### READING TEXT
In Russia, no one relies on the kindness of strangers (ever!)
and there’s a reason for that...

m'man! you need to "wise-up", I infer you were once married for a long time and are new to the dating scene
so I'd take things a little slower, calm down, and START THINKING ABOUT WHAT YOU'RE DOING instead of wallowing in self pity(there, there, you'll be OK!) .....

it's all about balance, make sure what you give matches what you receive, do that, and all will be in harmony

bottom line: driving a relationship is a lot like driving a car, you have to learn how to steer it in the direction you want it to go, and you have to learn how to make it go faster, and make it slow down, and sometimes, you may have to put it in park and turn off the ignition.

but you are the driver, so act like it!!!
 





Title: Re: The End
Post by: ML on April 05, 2018, 11:42:14 AM
Krimster, what have your comments got to do with helping this man ?

He has told us his story, he knows the mistakes he made, and now he has moved on to a non-Russian woman.
Title: Re: The End
Post by: krimster2 on April 05, 2018, 12:37:34 PM
I'm a "big picture" kinda guy ML, you can choose to focus on the details if that works better for you,
but I think this brother needs WAY more help than just advising him which wine to select for dinner...
Title: Re: The End
Post by: Sting23 on April 05, 2018, 05:57:43 PM
Here is her state of mind..
Man pays to help her family, that too before marriage. Man agrees to let her daughter live in his home but can't let his sons live in his home or even stay when visiting. Man takes her on luxury trips. Man must put her up in 5-star hotel. She must live in a filthy expensive city.

I must be missing all the good points about her character which make her a great catch.

Yeah it seems like she used him more for money, making all these demands.  He probably was smitten a bit too much with her to acquiesce to these things.
She didn't seem very grateful for what he already did for her.

### PROVIDED INFORMATION
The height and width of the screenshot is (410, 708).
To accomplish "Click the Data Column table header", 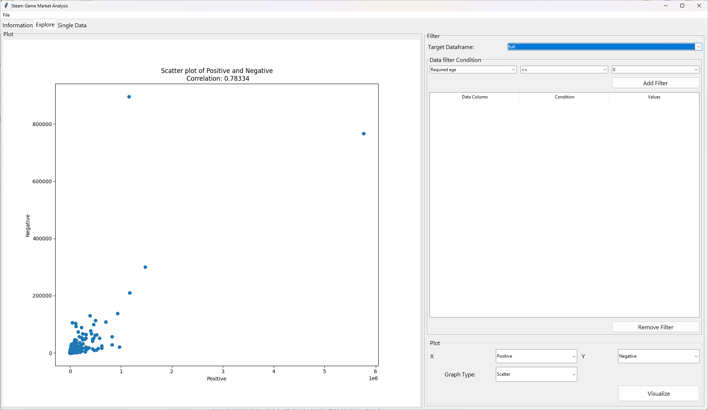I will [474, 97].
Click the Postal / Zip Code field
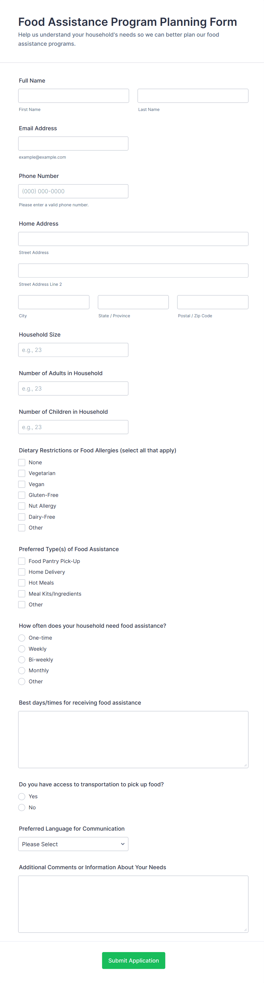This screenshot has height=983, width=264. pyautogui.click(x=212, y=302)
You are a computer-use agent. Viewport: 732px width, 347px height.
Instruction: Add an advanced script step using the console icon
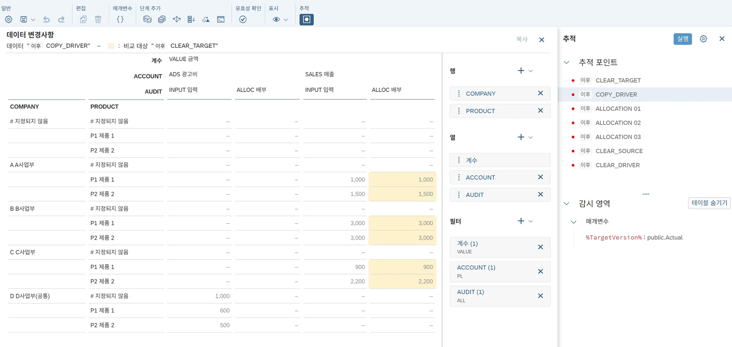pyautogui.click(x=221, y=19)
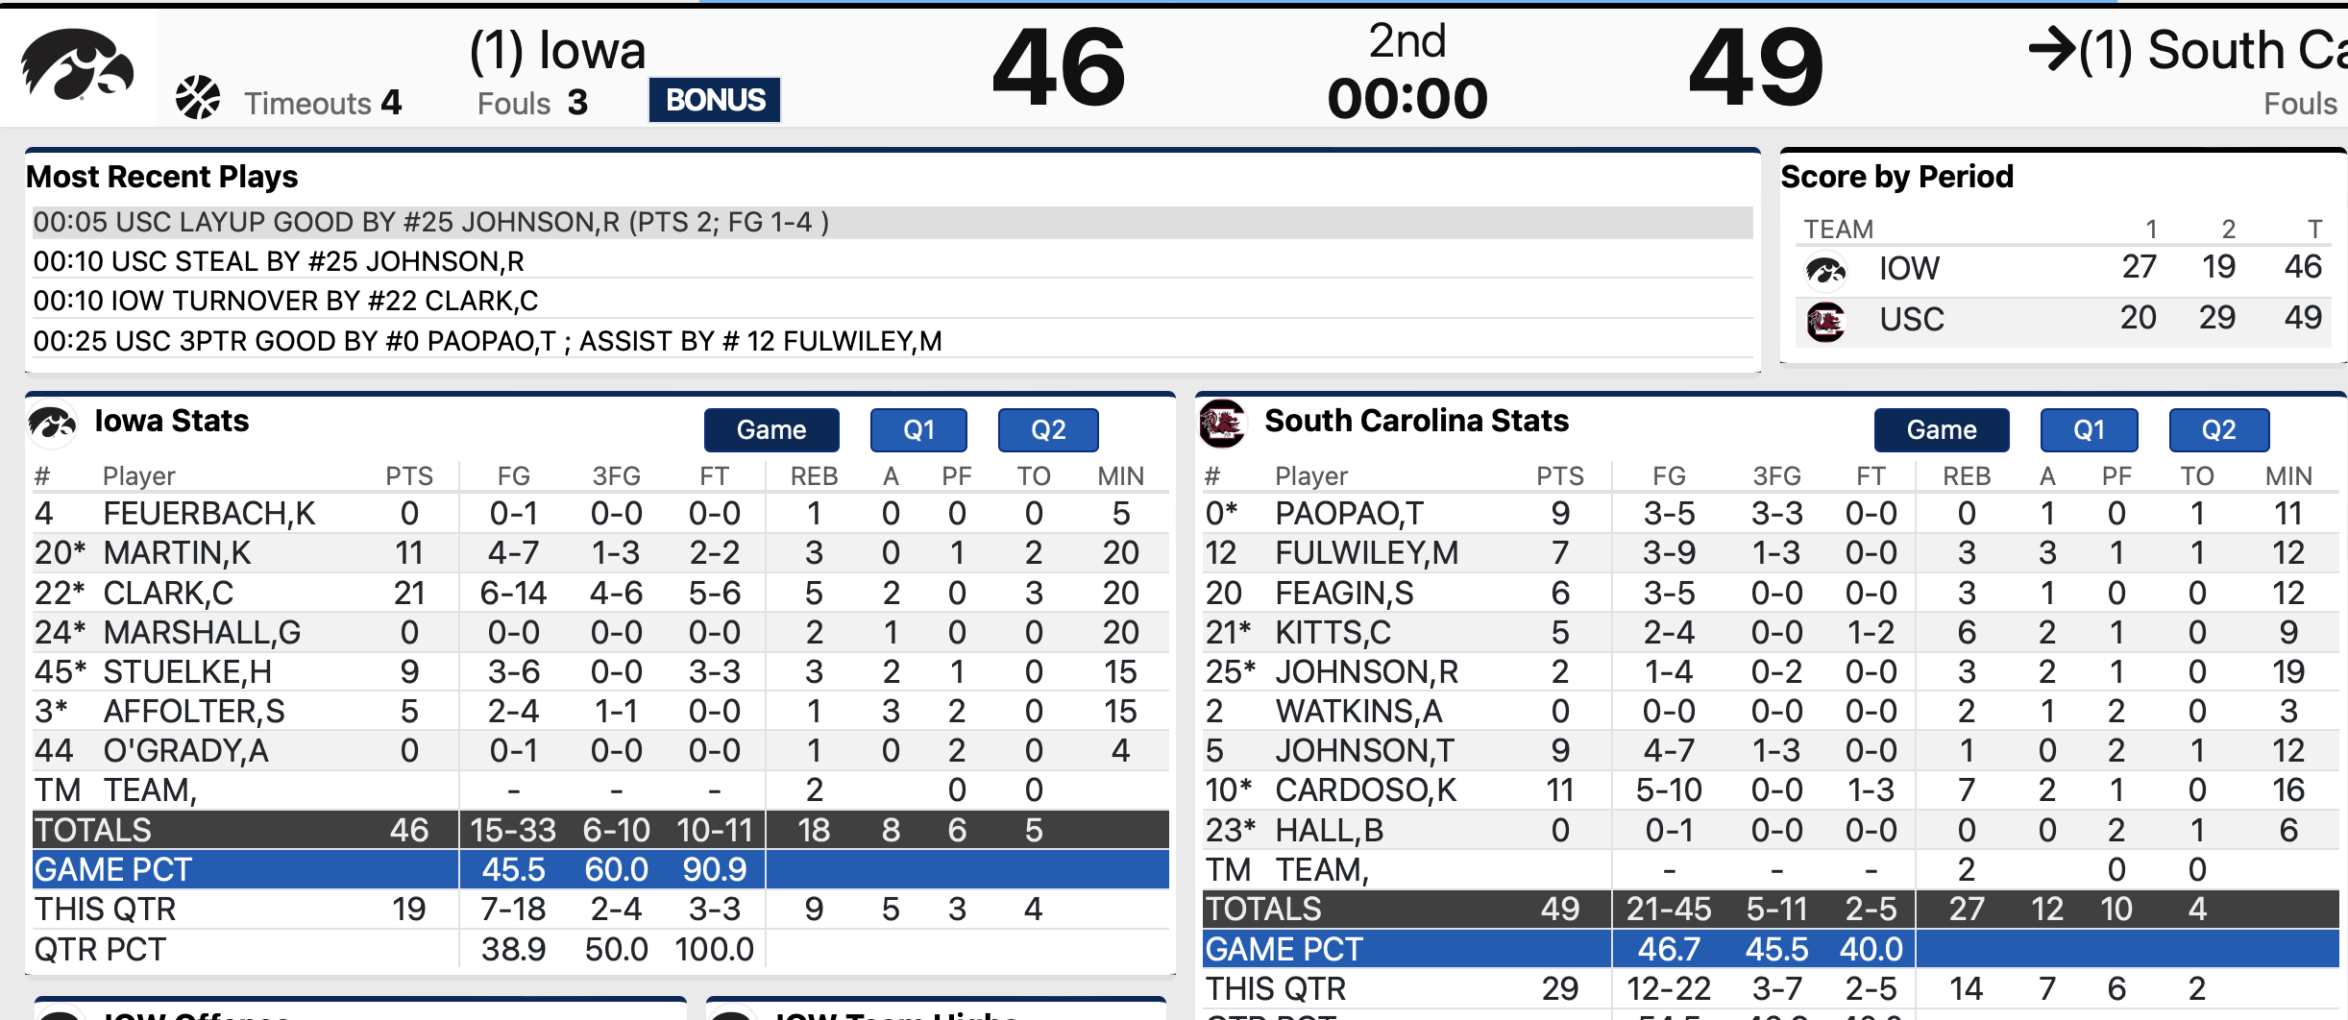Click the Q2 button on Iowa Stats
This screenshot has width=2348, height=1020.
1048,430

### EXERCISE BRIEF
Reproduce the forum thread above word for word, from "and there’s a" to "off the ignition.".

### RESULT OF THIS EXERCISE
and there’s a reason for that...

m'man! you need to "wise-up", I infer you were once married for a long time and are new to the dating scene
so I'd take things a little slower, calm down, and START THINKING ABOUT WHAT YOU'RE DOING instead of wallowing in self pity(there, there, you'll be OK!) .....

it's all about balance, make sure what you give matches what you receive, do that, and all will be in harmony

bottom line: driving a relationship is a lot like driving a car, you have to learn how to steer it in the direction you want it to go, and you have to learn how to make it go faster, and make it slow down, and sometimes, you may have to put it in park and turn off the ignition.